--- START ---

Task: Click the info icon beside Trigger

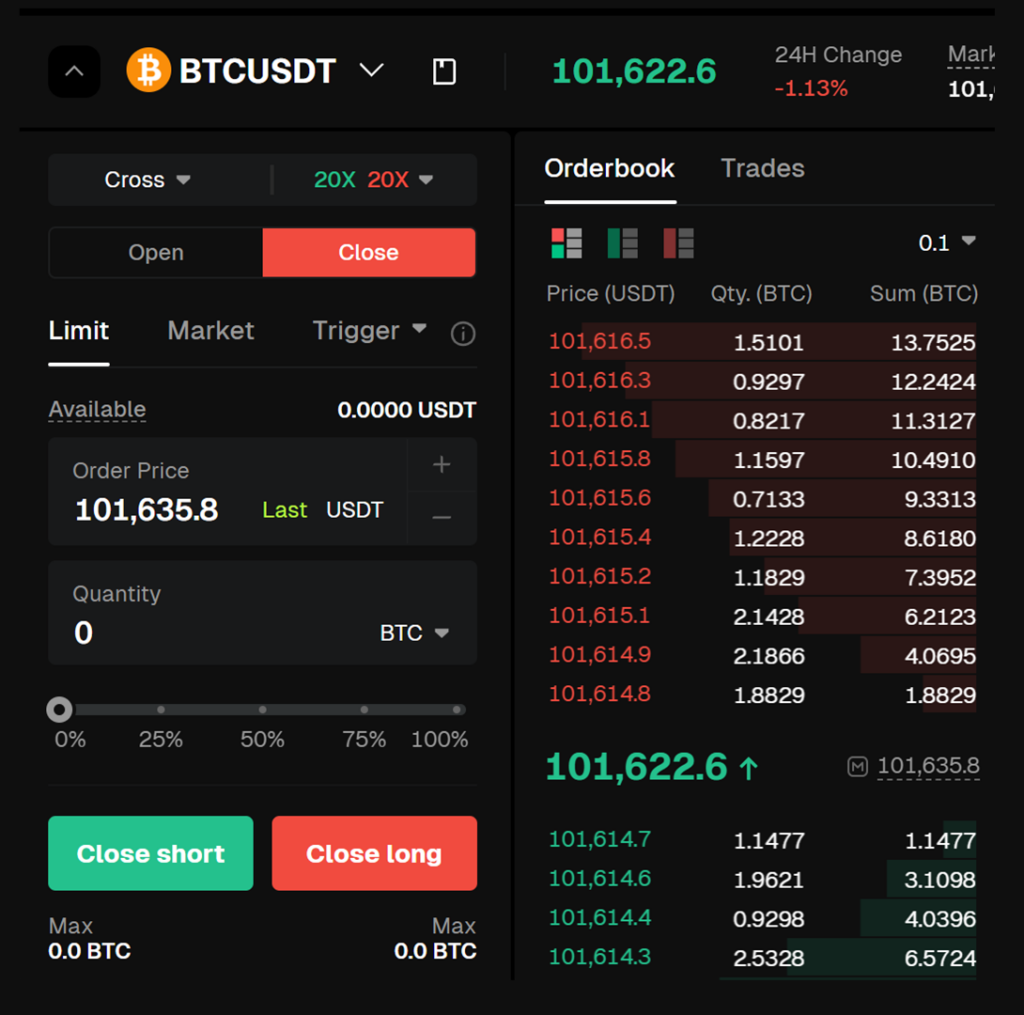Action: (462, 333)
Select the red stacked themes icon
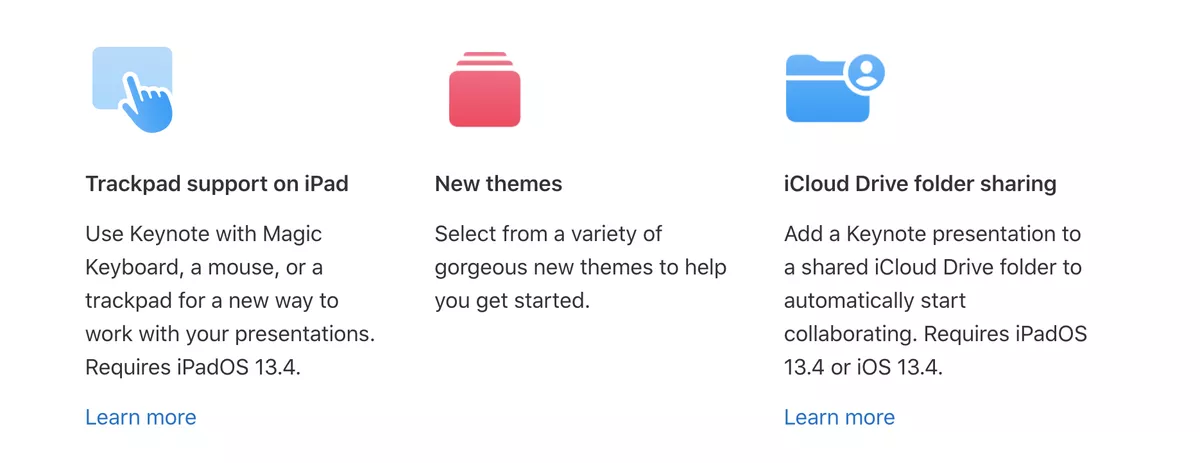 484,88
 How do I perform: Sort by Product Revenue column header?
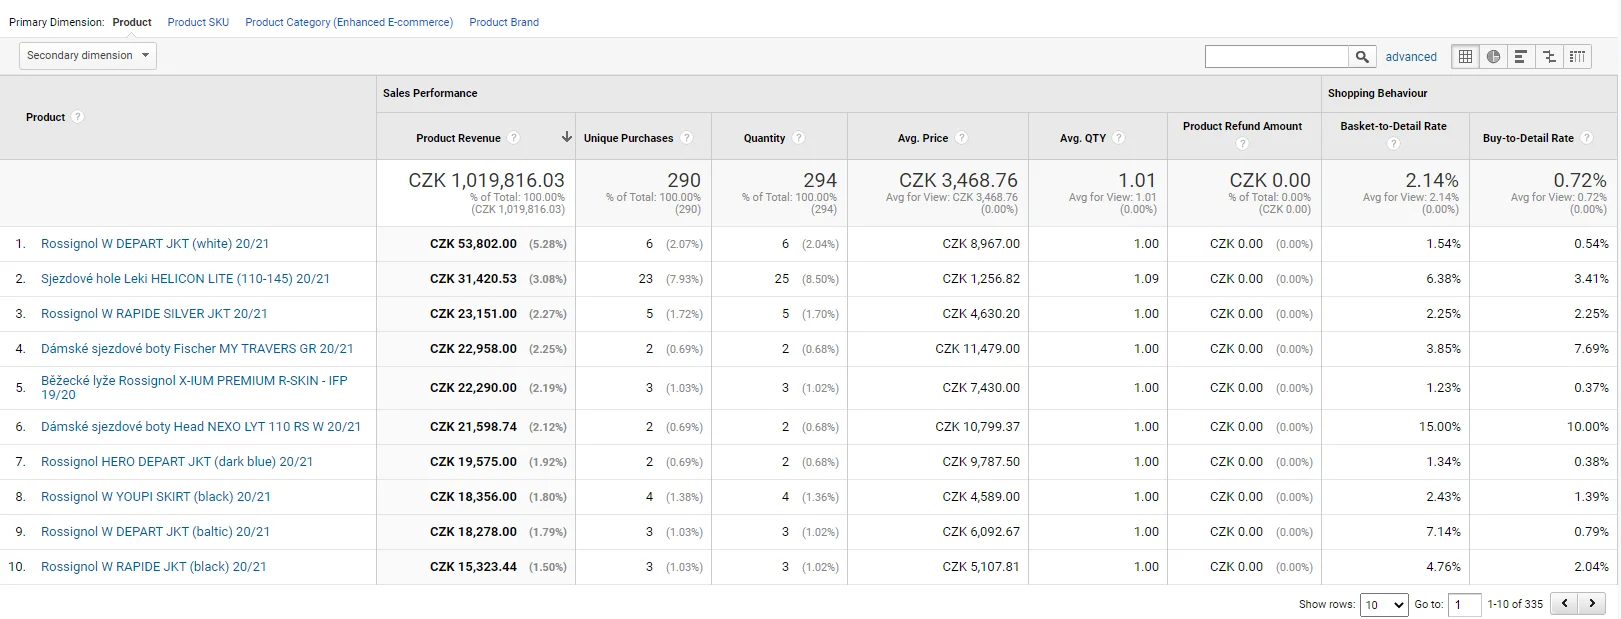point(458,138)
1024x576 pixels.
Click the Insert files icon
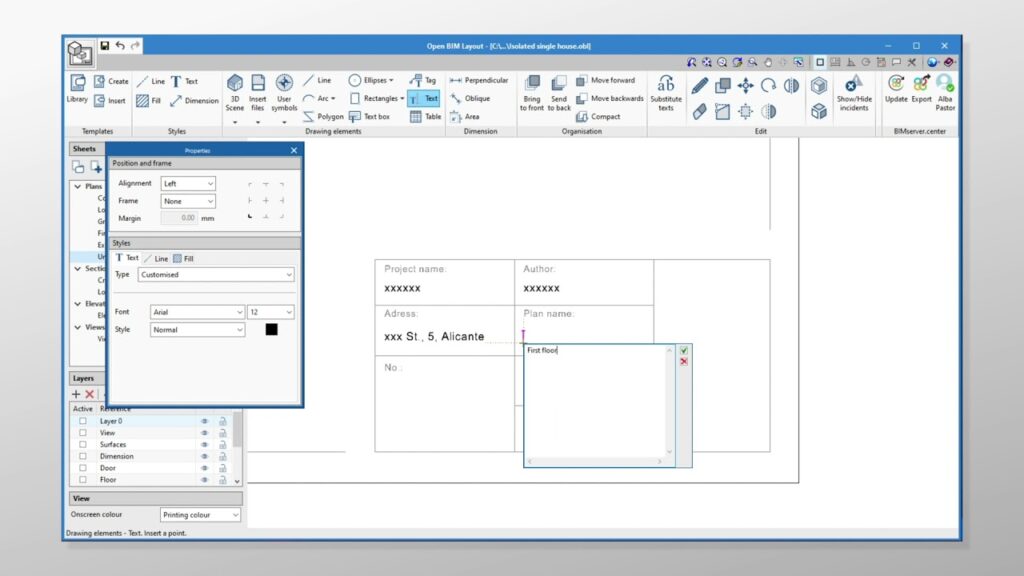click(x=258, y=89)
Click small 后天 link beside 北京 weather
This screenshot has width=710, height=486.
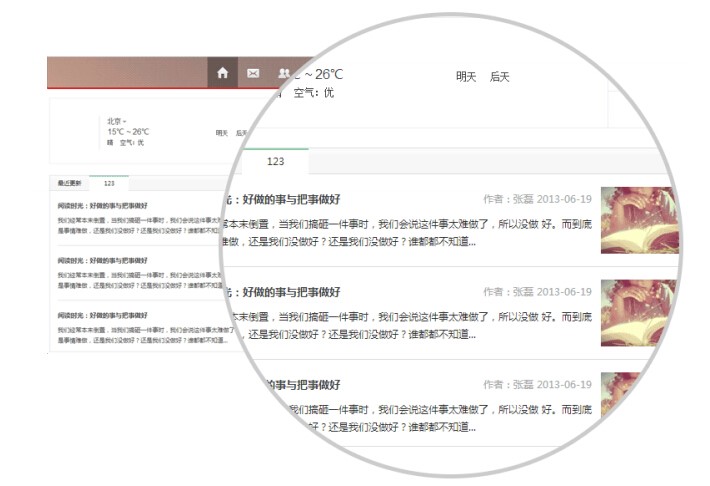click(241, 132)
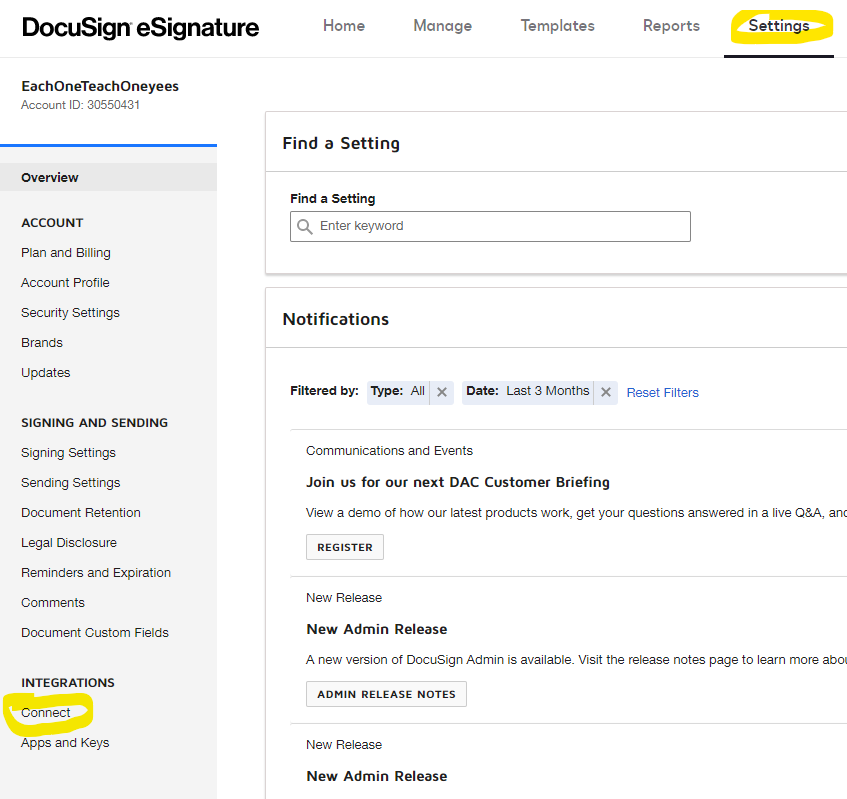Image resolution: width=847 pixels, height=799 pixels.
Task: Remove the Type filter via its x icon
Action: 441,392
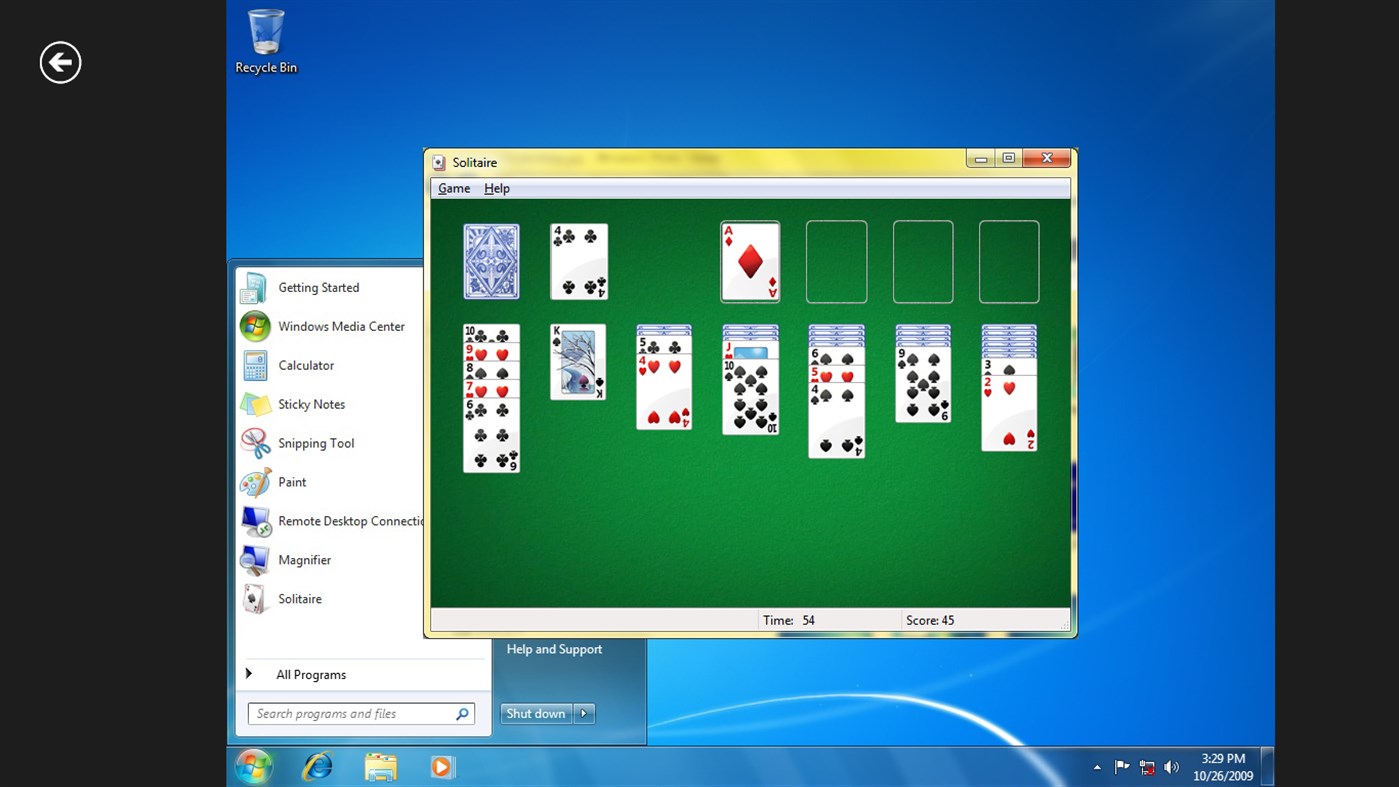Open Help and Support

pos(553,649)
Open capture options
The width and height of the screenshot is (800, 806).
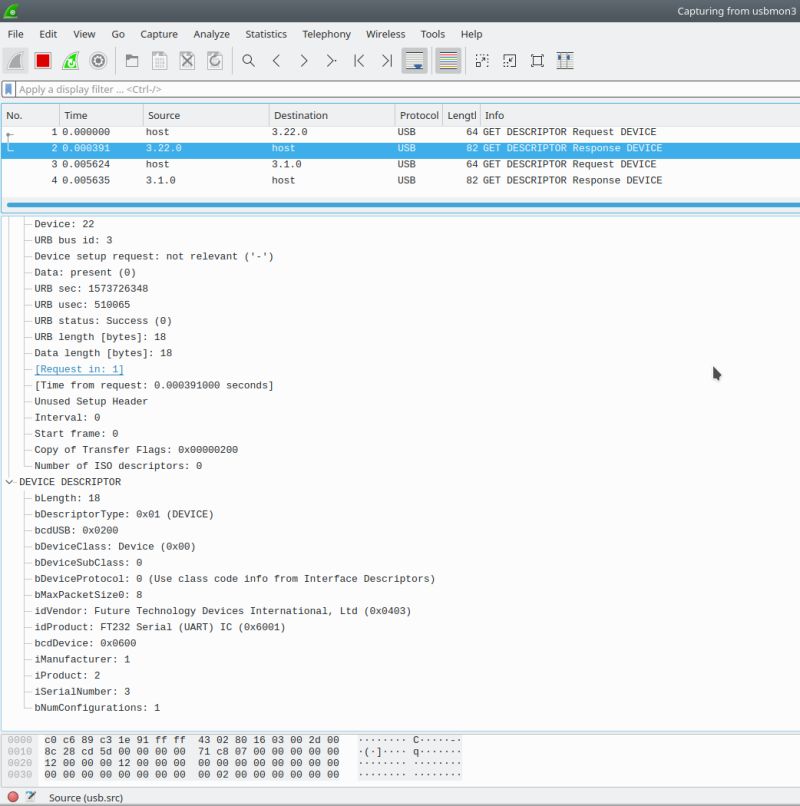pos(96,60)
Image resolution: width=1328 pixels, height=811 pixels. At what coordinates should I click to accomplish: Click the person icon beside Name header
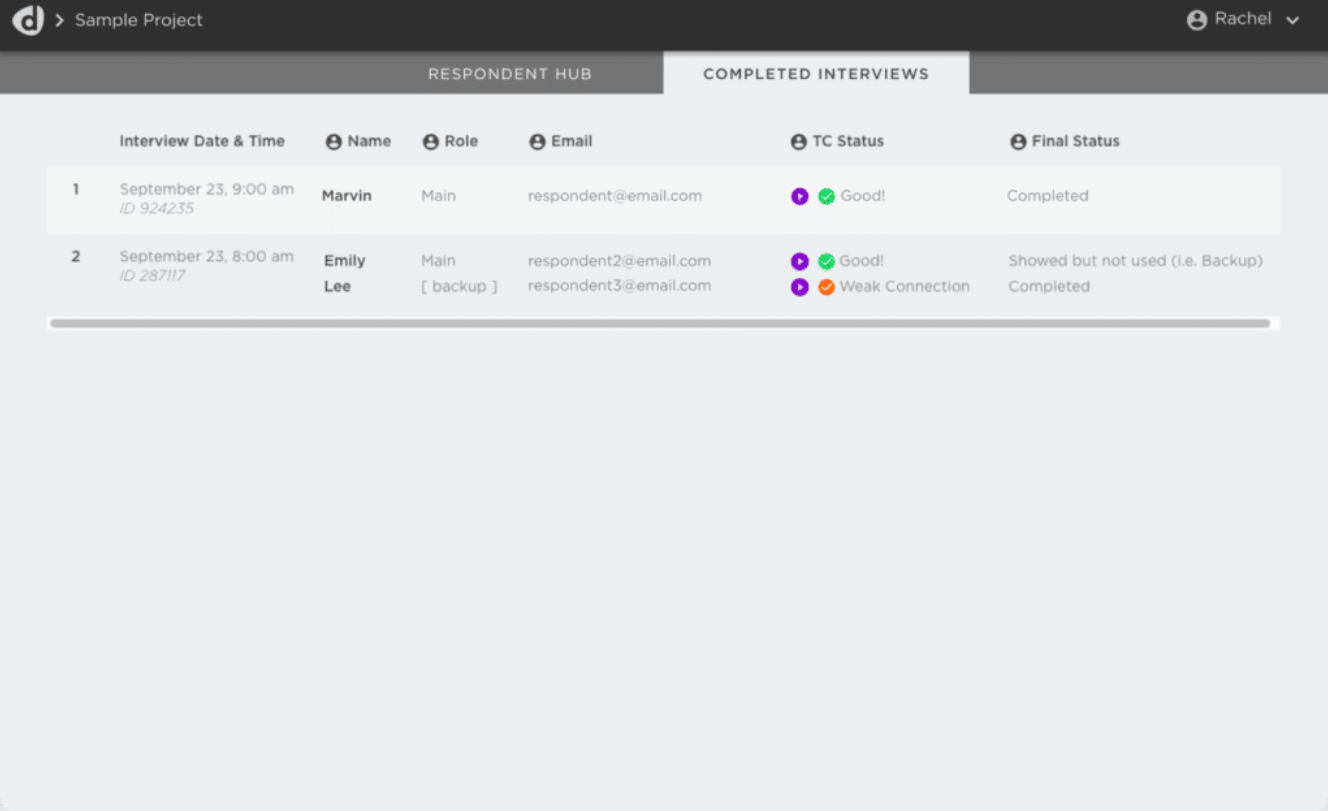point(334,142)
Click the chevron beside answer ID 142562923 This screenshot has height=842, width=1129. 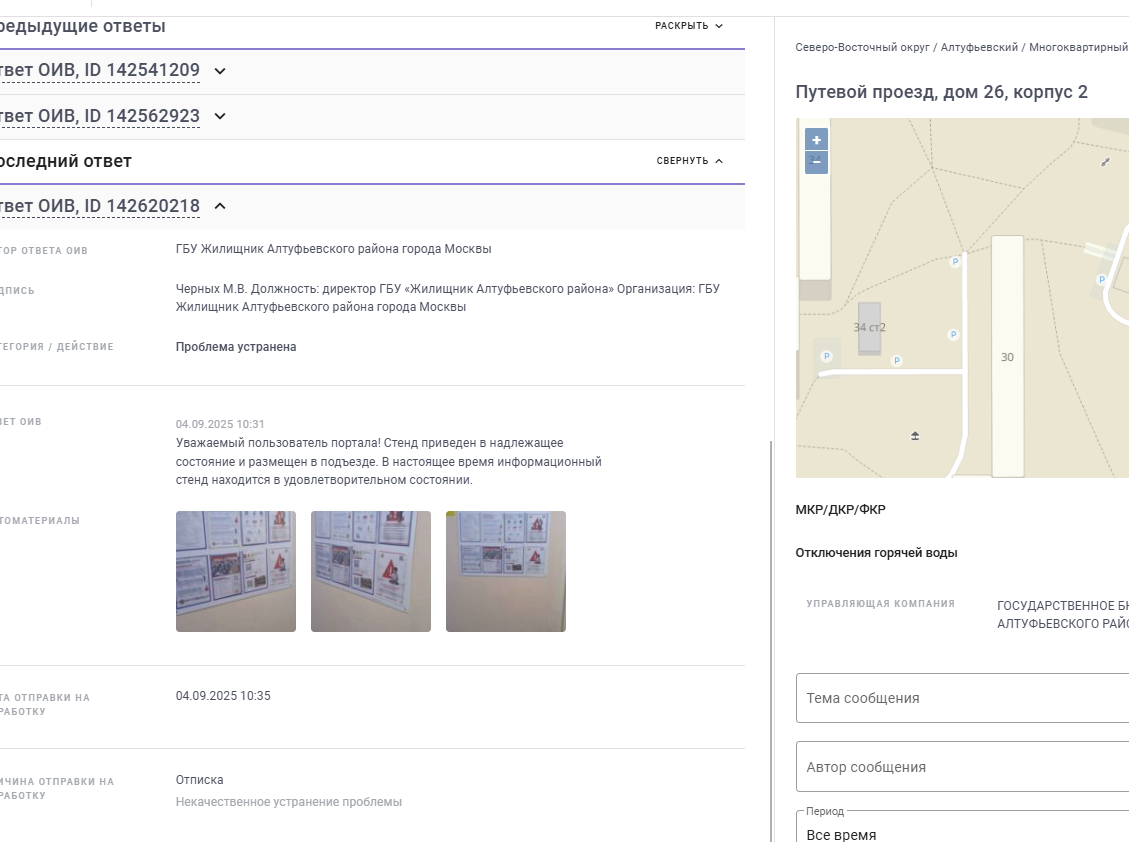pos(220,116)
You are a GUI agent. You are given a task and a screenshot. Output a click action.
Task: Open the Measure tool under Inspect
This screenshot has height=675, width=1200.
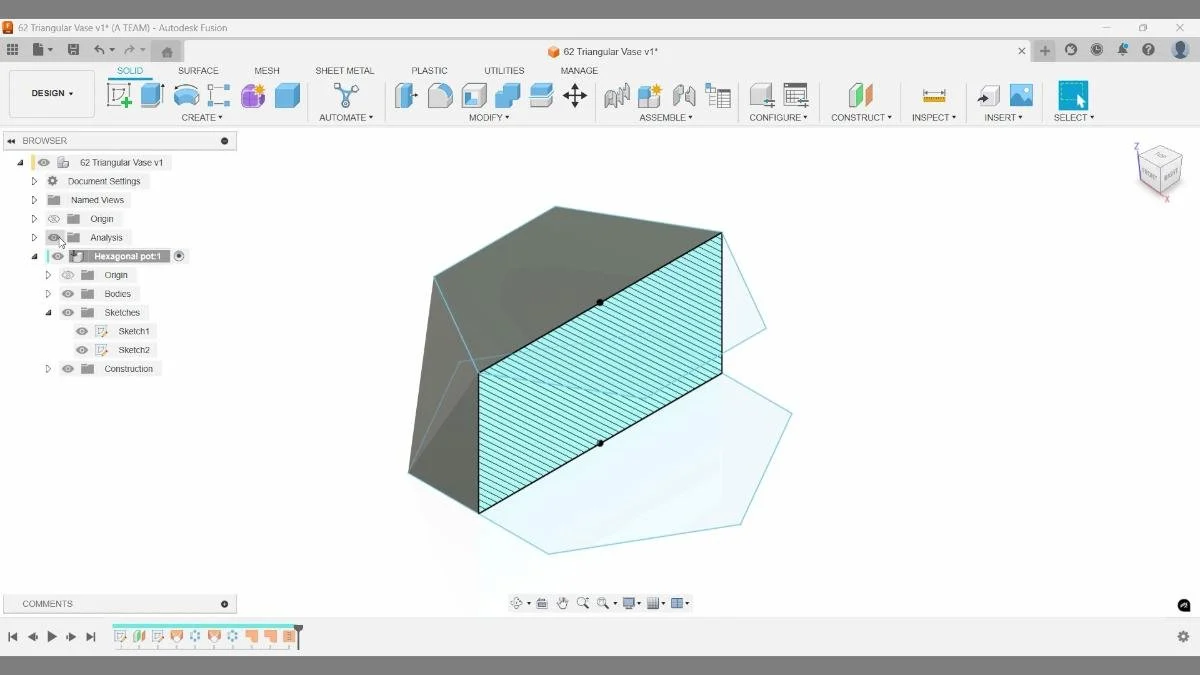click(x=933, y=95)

--- END ---

(Task item)
Up to and including the line containing "Click small 后天 link beside 北京 weather", repeat every line from the start of the data, but none of the pictures.

(Exercise output)
Task: Click the info icon beside Trigger

Action: (462, 333)
Select the red stacked themes icon
 484,88
 How do I perform: Sort by Product Revenue column header?
point(458,138)
1024x576 pixels.
Click the Insert files icon
click(x=258, y=89)
Click small 后天 link beside 北京 weather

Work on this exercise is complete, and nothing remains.